Young LGBTQ people are inspired by those in the media to take action into their own hands as LGBTQ media continues to gain attention. Photo by Anna Meassick.

When Ellen Degeneres came out on her popular sitcom in 1997, the modern entertainment industry was rattled to the core. Television and movie producers faced the dilemma of whether they should continue to ignore marginalized LGBTQ (lesbian, gay, bisexual, transgender, queer) people or risk ratings by introducing characters that were something other than heterosexual and cisgender.

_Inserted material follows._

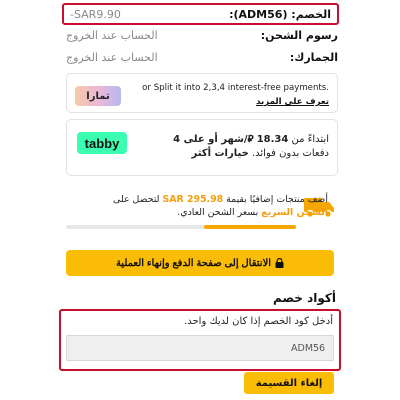 Image resolution: width=400 pixels, height=400 pixels. Describe the element at coordinates (314, 58) in the screenshot. I see `customs-label: الجمارك:` at that location.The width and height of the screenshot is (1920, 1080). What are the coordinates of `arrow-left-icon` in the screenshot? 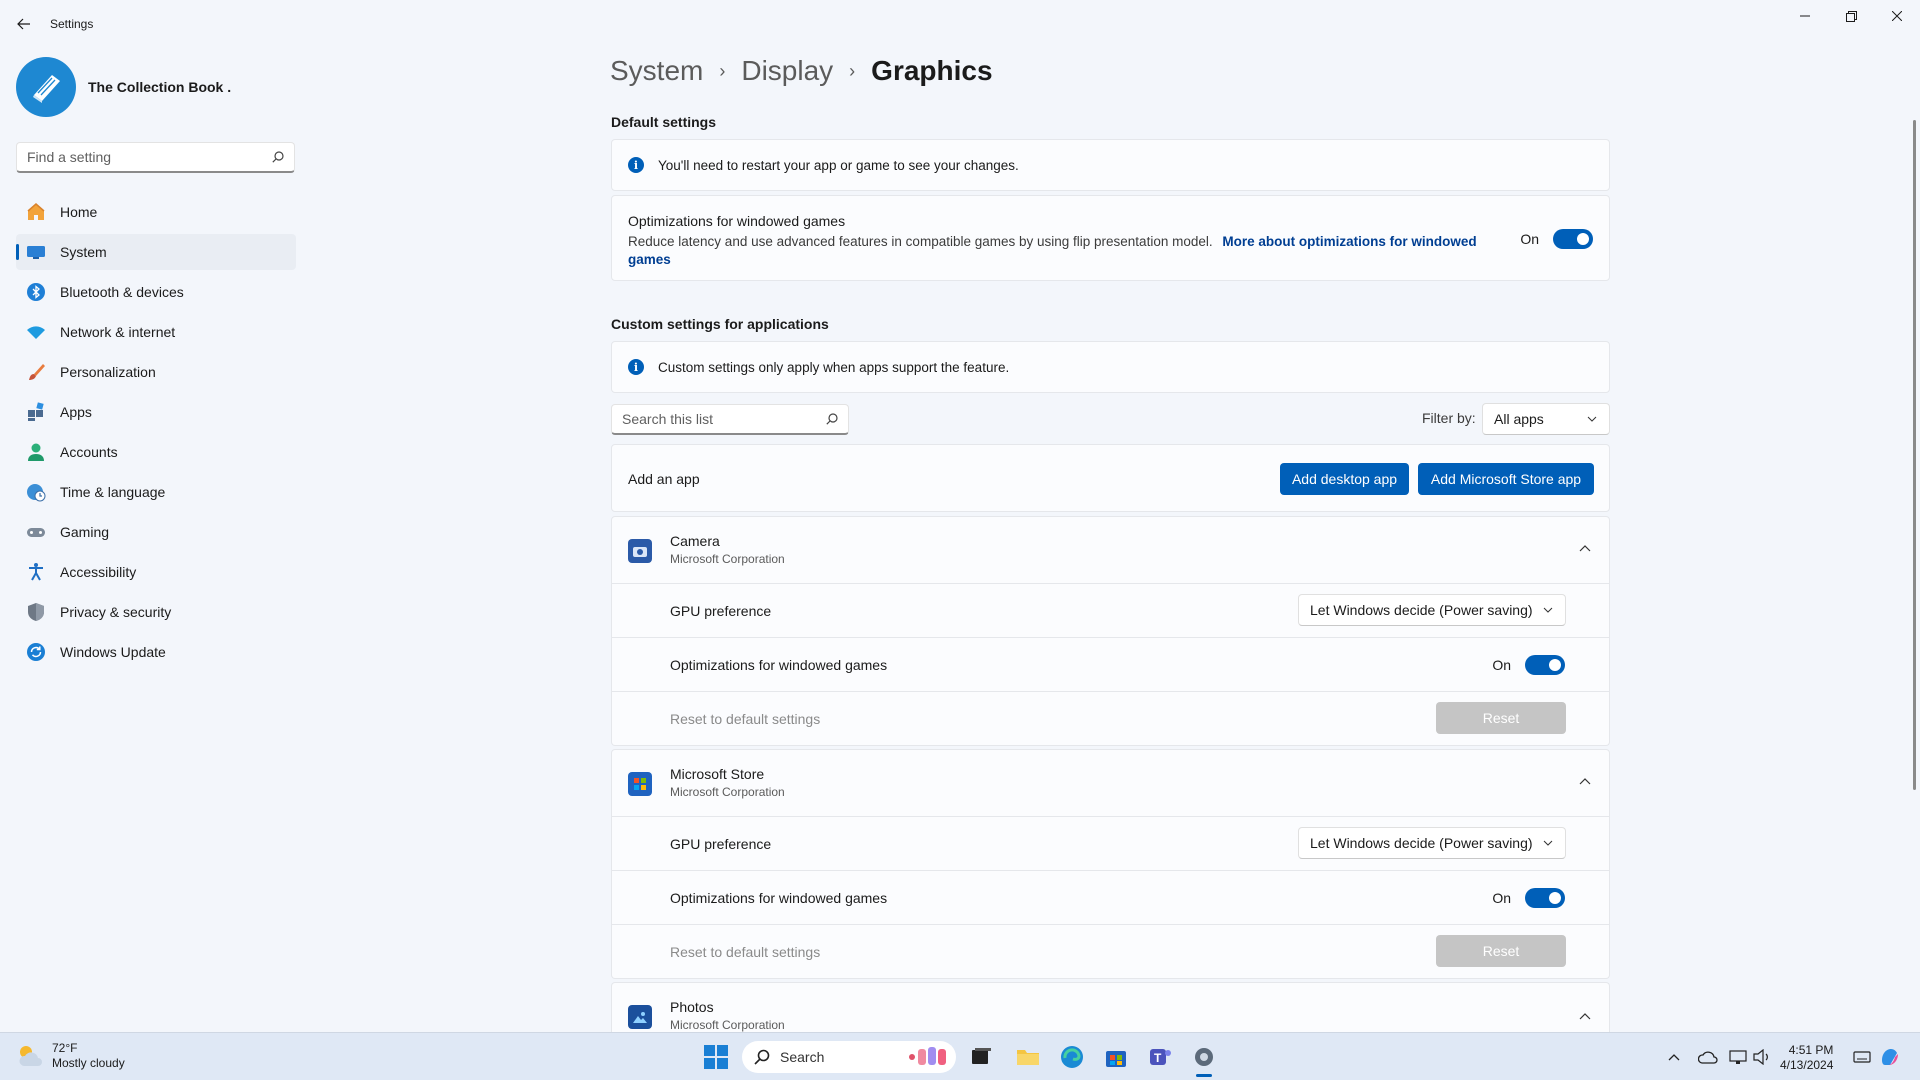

Moving into 2010 and years that followed, the influx of rapidly advancing technology brought a wave of new streaming services and digital platforms such as YouTube and social media. With this transformative cultural change came the call for more diverse representation for all marginalized groups – from people of color to women to members of the LGBTQ community.

“TV was historically very white, straight and cisgender, but now there’s a real call for diversity as people are finally fed up with not seeing themselves represented,” University of Rhode Island senior Nathan Vaccaro said. “Now that streaming services have gotten equalized, diversity is necessary to keep the market up, in a capitalistic sense.”

In addition to putting pressure on the entertainment industry, widespread access to technology is inspiring young LGBTQ people to take matters into their own hands.

“YouTube allows consumers to also be the creators,” Vaccaro said. “If you’re not seeing yourself represented, it’s a great way to represent yourself for little to no cost.”

Luckily, LGBTQ media isn’t just making strides through platforms such as web series and YouTube, but through global corporate giants as well. Recently, Disney aired the coming out of the character Cyrus on the TV show “Andi Mack,” making him the first openly gay character in the company’s history.

URI sophomore Meghan Hennedy was genuinely shocked when Disney debuted its first gay character.

“I think it’s a great thing though,” Hennedy said. “Especially because Disney is such a huge company and has a lot of sway when it comes to the minds and opinions of young children. Disney has historically been very concerned with how parents react to their shows and movies, so it shows a lot of growth that they were willing to forget that and have a gay character.”

Though the entertainment industry has made progress, many people still think that children should be sheltered from exposure to LGBTQ experiences. In fact, even the most progressive people have very strong opinions about what kind of representation kids should be exposed to.

“In old Disney movies, there is really explicit heterosexuality of kissing and handholding, and that’s considered normal, but as soon as someone comes out as gay, it’s not,” Vaccaro said. “I would like to see this become a transformative moment for children’s television.”

However, more representation for LGBTQ people does not necessarily result in accurate representation. In fact, while most TV shows from the past 10 years have at least one gay character, they are often riddled with stereotypes and misconceptions.

“I think that sometimes characters who are gay men can be very stereotypical and used as a prop or a joke,” said Vaccaro. “This can be very problematic and actually very detrimental to the LGBTQ community.”

In addition to stereotypes, the current representation mainly focuses on the most “fundamental” or “well-known” members of the LGBTQ community.

“Right now the majority of representation is centered around gays and lesbians,” said freshman Ellie Guiliani. “There are a lot more letters to LGBTQIA+ than that. There is also a racial aspect to it. Hollywood focuses on the experiences of white LGBTQ members, and has yet to really dive into how different the experiences of LGBTQ people of color are.”

As the collective culture raises its standards in everything from the Me Too movement to Black Lives Matter to LGBTQ representation, we will start to look past the media’s stereotypes and find the truth in all identities.

According to Vaccaro, recent shows like “Queer Eye” and “Sex Education” are truly progressive in that they depict the exploration of sexuality and focus on human development and relationships in a natural and positive way.

“I think that creators of that kind of content are finally starting to understand how to gracefully make their shows diverse,” Vaccaro said.

While the entertainment industry has made great strides for representing a diverse array of identities, there is no doubt that LGBTQ community members of all ages are still waiting for more representative media to – for lack of a better phrase – come out.